Requirement
Would you write out all of the records that follow, exactly as they stand?

#### Data section ####

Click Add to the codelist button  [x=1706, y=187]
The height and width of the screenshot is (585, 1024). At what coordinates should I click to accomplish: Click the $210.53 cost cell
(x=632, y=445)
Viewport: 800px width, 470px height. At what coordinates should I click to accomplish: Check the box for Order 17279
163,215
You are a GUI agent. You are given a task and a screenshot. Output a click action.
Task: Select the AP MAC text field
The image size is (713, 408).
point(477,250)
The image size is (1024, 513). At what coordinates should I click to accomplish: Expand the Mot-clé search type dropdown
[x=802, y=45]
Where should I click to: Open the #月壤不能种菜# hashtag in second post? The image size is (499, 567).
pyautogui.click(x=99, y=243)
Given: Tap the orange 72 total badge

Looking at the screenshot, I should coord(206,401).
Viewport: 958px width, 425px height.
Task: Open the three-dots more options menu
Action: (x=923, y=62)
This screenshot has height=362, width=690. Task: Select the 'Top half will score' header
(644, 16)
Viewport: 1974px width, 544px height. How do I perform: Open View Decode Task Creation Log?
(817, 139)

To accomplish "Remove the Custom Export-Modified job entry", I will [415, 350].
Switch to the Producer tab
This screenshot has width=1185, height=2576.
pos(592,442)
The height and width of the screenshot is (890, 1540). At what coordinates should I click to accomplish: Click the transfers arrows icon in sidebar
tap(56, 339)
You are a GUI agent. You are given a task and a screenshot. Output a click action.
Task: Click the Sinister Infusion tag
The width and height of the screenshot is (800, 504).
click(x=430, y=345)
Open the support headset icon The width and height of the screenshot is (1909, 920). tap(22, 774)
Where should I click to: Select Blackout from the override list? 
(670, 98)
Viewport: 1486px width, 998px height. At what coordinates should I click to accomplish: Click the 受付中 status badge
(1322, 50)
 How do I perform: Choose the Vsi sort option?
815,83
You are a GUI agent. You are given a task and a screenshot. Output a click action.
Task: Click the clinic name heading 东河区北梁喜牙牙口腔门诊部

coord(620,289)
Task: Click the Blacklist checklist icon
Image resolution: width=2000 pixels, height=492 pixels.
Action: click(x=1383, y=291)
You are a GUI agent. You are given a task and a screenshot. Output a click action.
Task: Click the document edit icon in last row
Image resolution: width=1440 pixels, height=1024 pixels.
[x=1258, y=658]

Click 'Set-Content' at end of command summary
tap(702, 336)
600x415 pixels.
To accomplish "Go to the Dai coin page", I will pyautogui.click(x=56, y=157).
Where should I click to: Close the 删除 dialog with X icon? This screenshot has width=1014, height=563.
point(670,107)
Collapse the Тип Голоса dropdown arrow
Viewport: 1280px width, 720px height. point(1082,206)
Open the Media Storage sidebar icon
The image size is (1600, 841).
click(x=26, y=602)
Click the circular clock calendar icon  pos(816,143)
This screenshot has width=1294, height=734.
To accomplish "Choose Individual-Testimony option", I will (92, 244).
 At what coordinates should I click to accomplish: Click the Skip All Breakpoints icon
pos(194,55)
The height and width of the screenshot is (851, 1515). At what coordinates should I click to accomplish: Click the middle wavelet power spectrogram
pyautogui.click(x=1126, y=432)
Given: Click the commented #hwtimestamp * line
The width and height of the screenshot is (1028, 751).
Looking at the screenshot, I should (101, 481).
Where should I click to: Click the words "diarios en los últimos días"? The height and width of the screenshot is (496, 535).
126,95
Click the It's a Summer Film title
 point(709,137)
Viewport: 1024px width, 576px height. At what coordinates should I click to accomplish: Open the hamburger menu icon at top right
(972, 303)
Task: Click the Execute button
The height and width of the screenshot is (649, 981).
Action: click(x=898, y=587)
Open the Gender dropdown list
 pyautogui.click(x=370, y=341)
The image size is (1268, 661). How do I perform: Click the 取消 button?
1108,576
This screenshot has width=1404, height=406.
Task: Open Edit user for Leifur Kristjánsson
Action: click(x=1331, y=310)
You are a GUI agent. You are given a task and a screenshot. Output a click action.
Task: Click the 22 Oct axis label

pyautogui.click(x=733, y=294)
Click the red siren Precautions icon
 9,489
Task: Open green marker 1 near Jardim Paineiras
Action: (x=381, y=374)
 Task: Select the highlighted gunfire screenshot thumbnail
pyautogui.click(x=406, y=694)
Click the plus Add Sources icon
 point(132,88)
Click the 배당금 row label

####

Task response
Click Add to the codelist button  [x=1706, y=187]
The height and width of the screenshot is (585, 1024). At what coordinates should I click to accomplish: Click the $210.53 cost cell
(x=632, y=445)
Viewport: 800px width, 470px height. At what coordinates should I click to accomplish: Check the box for Order 17279
163,215
You are a GUI agent. You are given a task and a screenshot. Output a click action.
Task: Select the AP MAC text field
The image size is (713, 408).
point(477,250)
The image size is (1024, 513). At what coordinates should I click to accomplish: Expand the Mot-clé search type dropdown
[x=802, y=45]
Where should I click to: Open the #月壤不能种菜# hashtag in second post? The image size is (499, 567).
pyautogui.click(x=99, y=243)
Given: Tap the orange 72 total badge

Looking at the screenshot, I should coord(206,401).
Viewport: 958px width, 425px height.
Task: Open the three-dots more options menu
Action: (x=923, y=62)
This screenshot has height=362, width=690. Task: Select the 'Top half will score' header
(644, 16)
Viewport: 1974px width, 544px height. How do I perform: Open View Decode Task Creation Log?
(817, 139)

To accomplish "Remove the Custom Export-Modified job entry", I will [415, 350].
Switch to the Producer tab
This screenshot has width=1185, height=2576.
pos(592,442)
The height and width of the screenshot is (890, 1540). At what coordinates should I click to accomplish: Click the transfers arrows icon in sidebar
tap(56, 339)
You are a GUI agent. You are given a task and a screenshot. Output a click action.
Task: Click the Sinister Infusion tag
The width and height of the screenshot is (800, 504).
click(x=430, y=345)
Open the support headset icon The width and height of the screenshot is (1909, 920). tap(22, 774)
Where should I click to: Select Blackout from the override list? 
(670, 98)
Viewport: 1486px width, 998px height. At what coordinates should I click to accomplish: Click the 受付中 status badge
(1322, 50)
 How do I perform: Choose the Vsi sort option?
815,83
You are a GUI agent. You are given a task and a screenshot. Output a click action.
Task: Click the clinic name heading 东河区北梁喜牙牙口腔门诊部

coord(620,289)
Task: Click the Blacklist checklist icon
Image resolution: width=2000 pixels, height=492 pixels.
Action: click(x=1383, y=291)
You are a GUI agent. You are given a task and a screenshot. Output a click action.
Task: Click the document edit icon in last row
Image resolution: width=1440 pixels, height=1024 pixels.
[x=1258, y=658]

Click 'Set-Content' at end of command summary
tap(702, 336)
600x415 pixels.
To accomplish "Go to the Dai coin page", I will pyautogui.click(x=56, y=157).
Where should I click to: Close the 删除 dialog with X icon? This screenshot has width=1014, height=563.
point(670,107)
Collapse the Тип Голоса dropdown arrow
Viewport: 1280px width, 720px height. point(1082,206)
Open the Media Storage sidebar icon
The image size is (1600, 841).
click(x=26, y=602)
Click the circular clock calendar icon  pos(816,143)
This screenshot has width=1294, height=734.
To accomplish "Choose Individual-Testimony option", I will (92, 244).
 At what coordinates should I click to accomplish: Click the Skip All Breakpoints icon
pos(194,55)
The height and width of the screenshot is (851, 1515). At what coordinates should I click to accomplish: Click the middle wavelet power spectrogram
pyautogui.click(x=1126, y=432)
Given: Click the commented #hwtimestamp * line
The width and height of the screenshot is (1028, 751).
Looking at the screenshot, I should (101, 481).
Where should I click to: Click the words "diarios en los últimos días"? The height and width of the screenshot is (496, 535).
126,95
Click the It's a Summer Film title
 point(709,137)
Viewport: 1024px width, 576px height. At what coordinates should I click to accomplish: Open the hamburger menu icon at top right
(972, 303)
Task: Click the Execute button
The height and width of the screenshot is (649, 981).
Action: click(x=898, y=587)
Open the Gender dropdown list
 pyautogui.click(x=370, y=341)
The image size is (1268, 661). How do I perform: Click the 取消 button?
1108,576
This screenshot has width=1404, height=406.
Task: Open Edit user for Leifur Kristjánsson
Action: click(x=1331, y=310)
You are a GUI agent. You are given a task and a screenshot. Output a click action.
Task: Click the 22 Oct axis label

pyautogui.click(x=733, y=294)
Click the red siren Precautions icon
 9,489
Task: Open green marker 1 near Jardim Paineiras
Action: (x=381, y=374)
 Task: Select the highlighted gunfire screenshot thumbnail
pyautogui.click(x=406, y=694)
Click the plus Add Sources icon
 point(132,88)
Click the 배당금 row label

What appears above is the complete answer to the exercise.